• WHAT IS EXPECTED
Print exactly the lines below between the line holding "Image resolution: width=966" and the line holding "Open Blockierliste ändern", inclusive, and nothing more.

• RECORD EXCERPTS
*** Block opens ***
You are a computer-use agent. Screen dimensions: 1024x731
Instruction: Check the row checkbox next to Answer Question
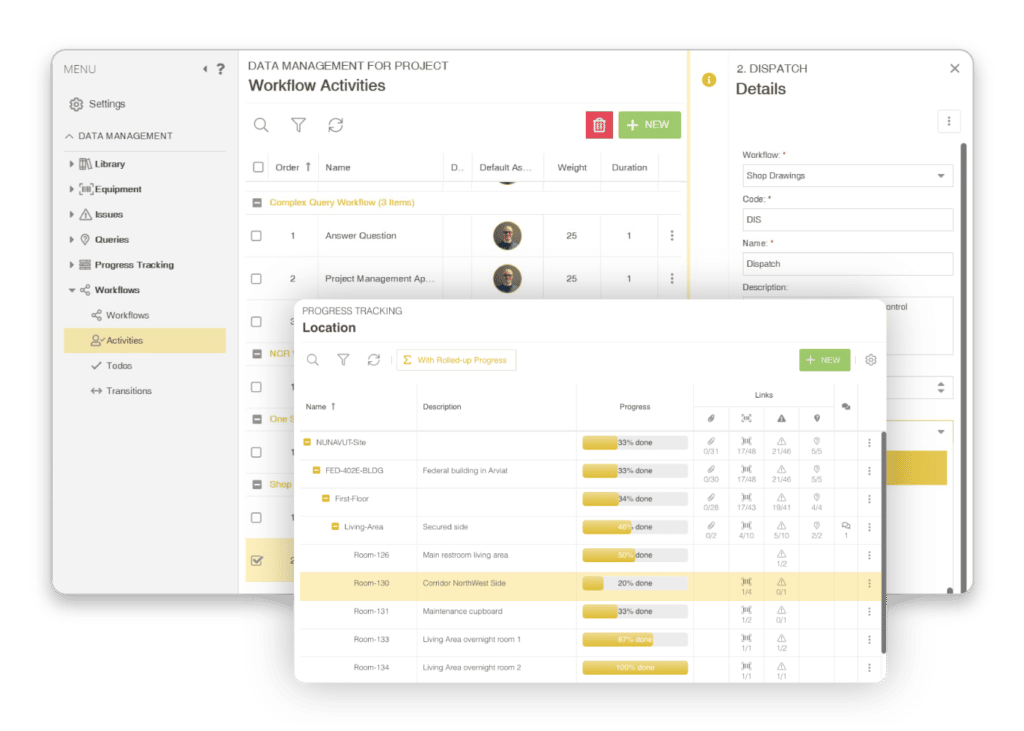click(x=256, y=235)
*** Block closes ***
*** Block opens ***
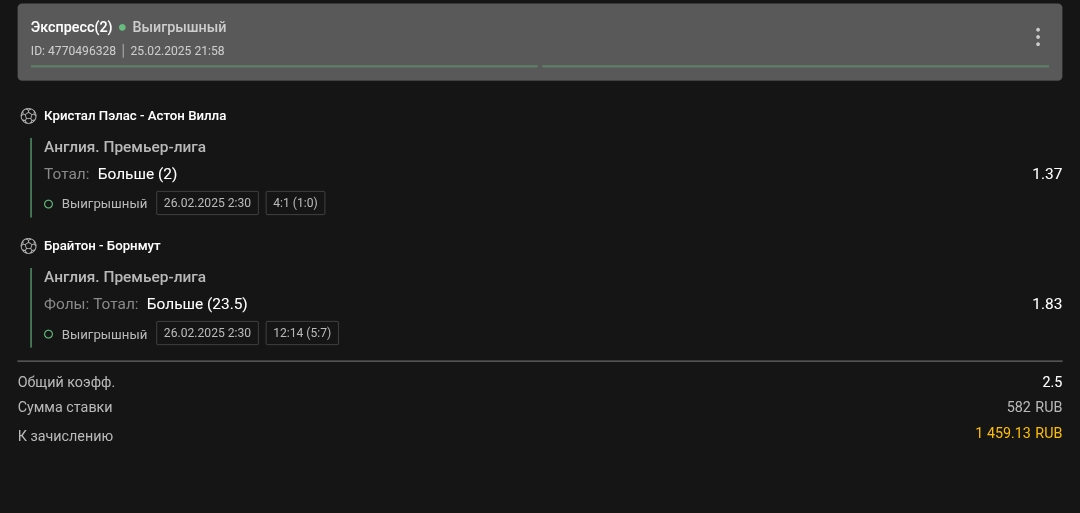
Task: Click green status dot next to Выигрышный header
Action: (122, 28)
*** Block closes ***
*** Block opens ***
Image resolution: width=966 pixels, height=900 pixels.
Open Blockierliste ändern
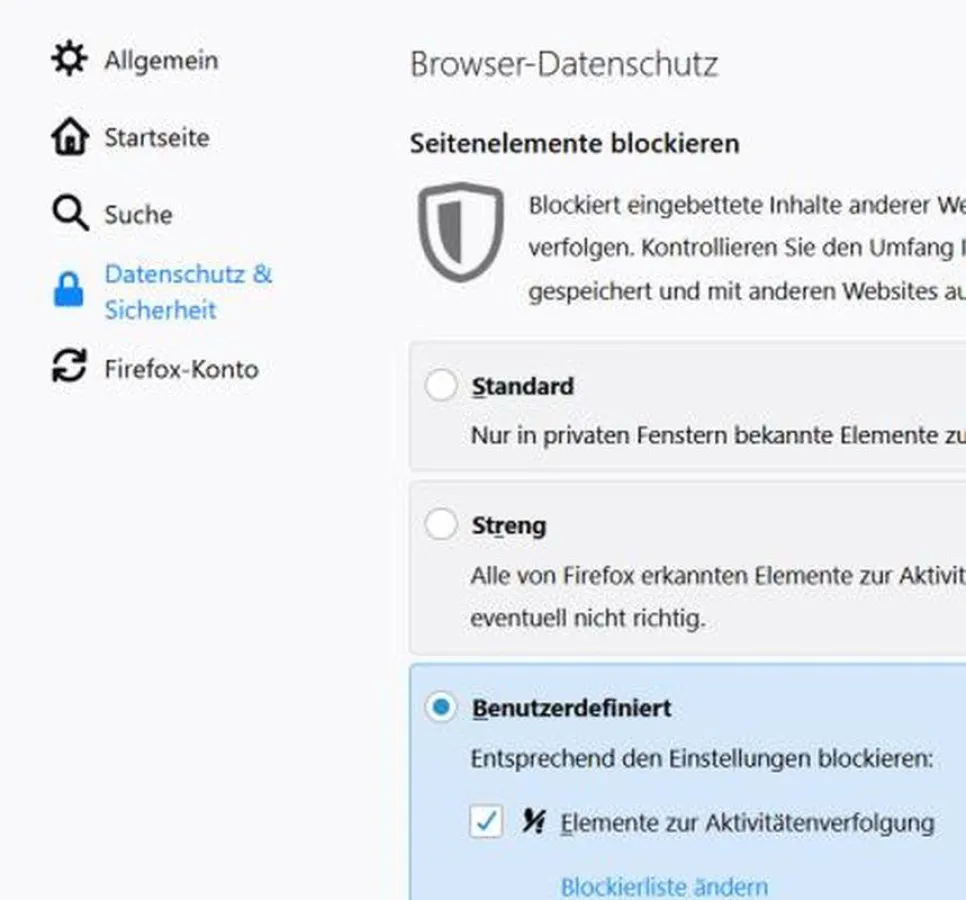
*** Block closes ***
• WRITTEN ANSWER
Image resolution: width=966 pixels, height=900 pixels.
Open Blockierliste ändern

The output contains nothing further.